Atualizado: 20 de jun. de 2023



José Saramago foi um escritor português nascido em 1922 e falecido em 2010. Consagrou-se mundialmente, inclusive no Brasil, onde se tornou um dos autores mais lidos. Suas obras são realistas, apresentam temática social, crítica política e religiosa, com elementos do realismo fantástico, e a defesa do protagonismo humano como solução para os problemas sociais. Com sua originalidade, deu grande visibilidade à prosa em língua portuguesa. Ganhou o Prêmio Camões em 1995 e em 1998 foi agraciado com o Prêmio Nobel de Literatura.

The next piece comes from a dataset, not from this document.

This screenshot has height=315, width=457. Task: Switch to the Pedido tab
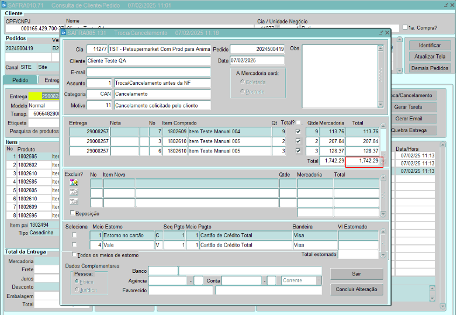[20, 81]
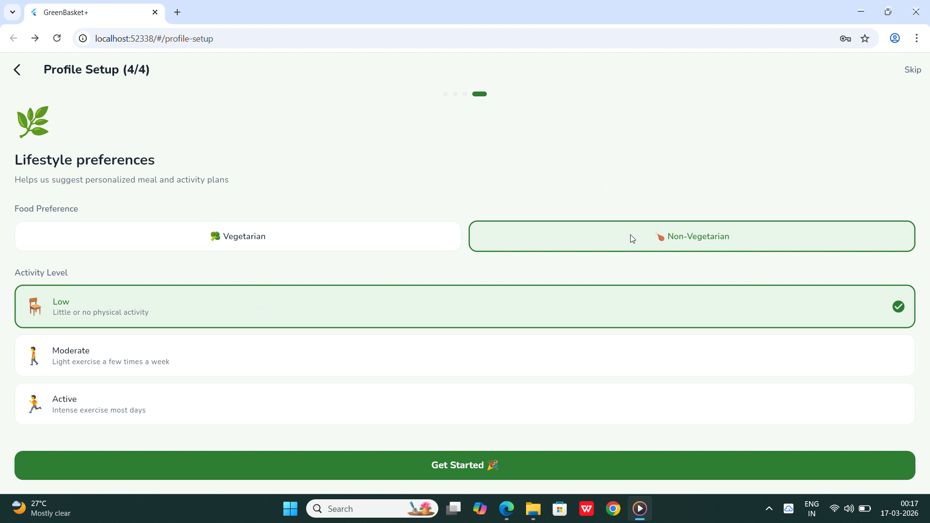Choose Active activity level

click(x=465, y=404)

Entre as características da obra de Saramago, sua singularidade em relação ao uso da língua portuguesa, deu-lhe grande visibilidade entre os maiores escritores do mundo por “brincar” com a pontuação e adotar uma escrita inovadora em seus textos. Em suas obras a pontuação não é convencional, os pontos finais só aparecem ao fim dos parágrafos, que normalmente são longos. Nos diálogos, os travessões são excluídos e a interpretação da fala dos personagens é, muitas vezes, confundida com a autorreflexão. Essa estratégia cria sentidos ambíguos, uma vez que se torna difícil saber exatamente quem está falando. Isso exige atenção redobrada do leitor.


A “História do cerco de Lisboa”, discutida em 26 (sábado último), pelo Clube de Leitura da AVL, narra a vida de Raimundo Benvindo Silva, um humilde revisor de textos que, ao revisar um livro sobre a história do cerco de Lisboa, comete propositalmente um erro: acrescenta a palavra “não” a uma frase e, desta forma, altera o fato histórico que revela o apoio dos cruzados aos portugueses, fator decisivo para garantir o cerco e a consequente queda de Lisboa.

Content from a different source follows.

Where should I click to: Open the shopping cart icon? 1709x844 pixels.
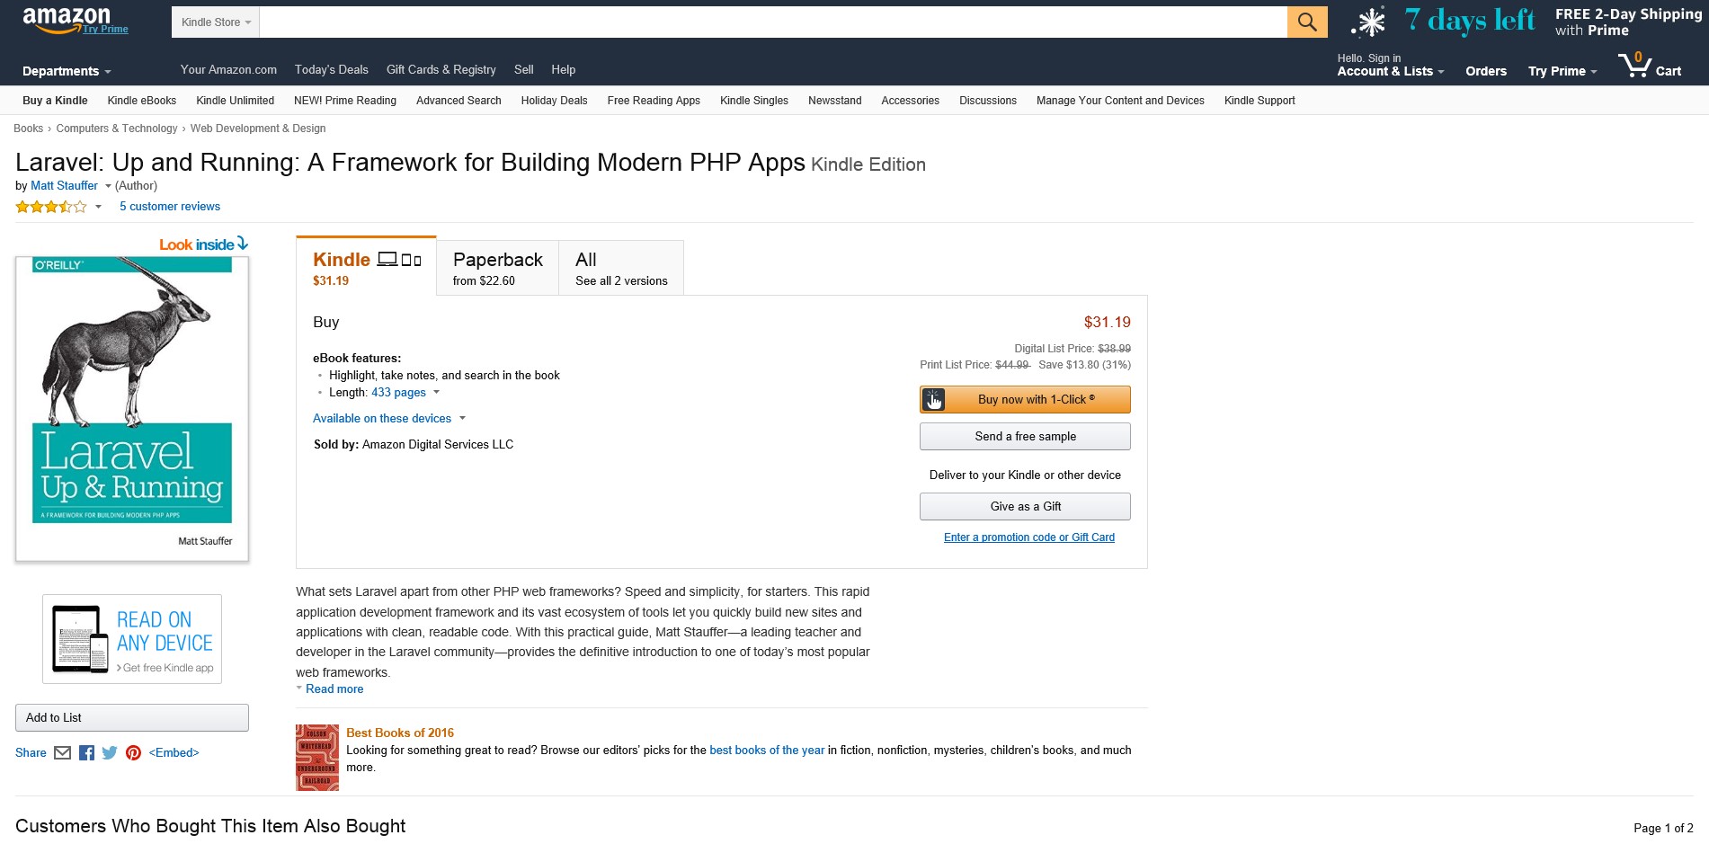coord(1649,67)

Enviado o texto à editora, descobre-se o erro após a impressão e a editora resolve o problema acrescentando uma errata. A editora não o demite, mas contrata Maria Sara para supervisionar seu trabalho. Tentando entender a causa do erro, a supervisora percebe que Raimundo não admitirá a alteração, e incentiva-o a reescrever tal episódio da história de Portugal, conforme seu ponto de vista. Enquanto reescreve a história, inicia um relacionamento com Maria Sara.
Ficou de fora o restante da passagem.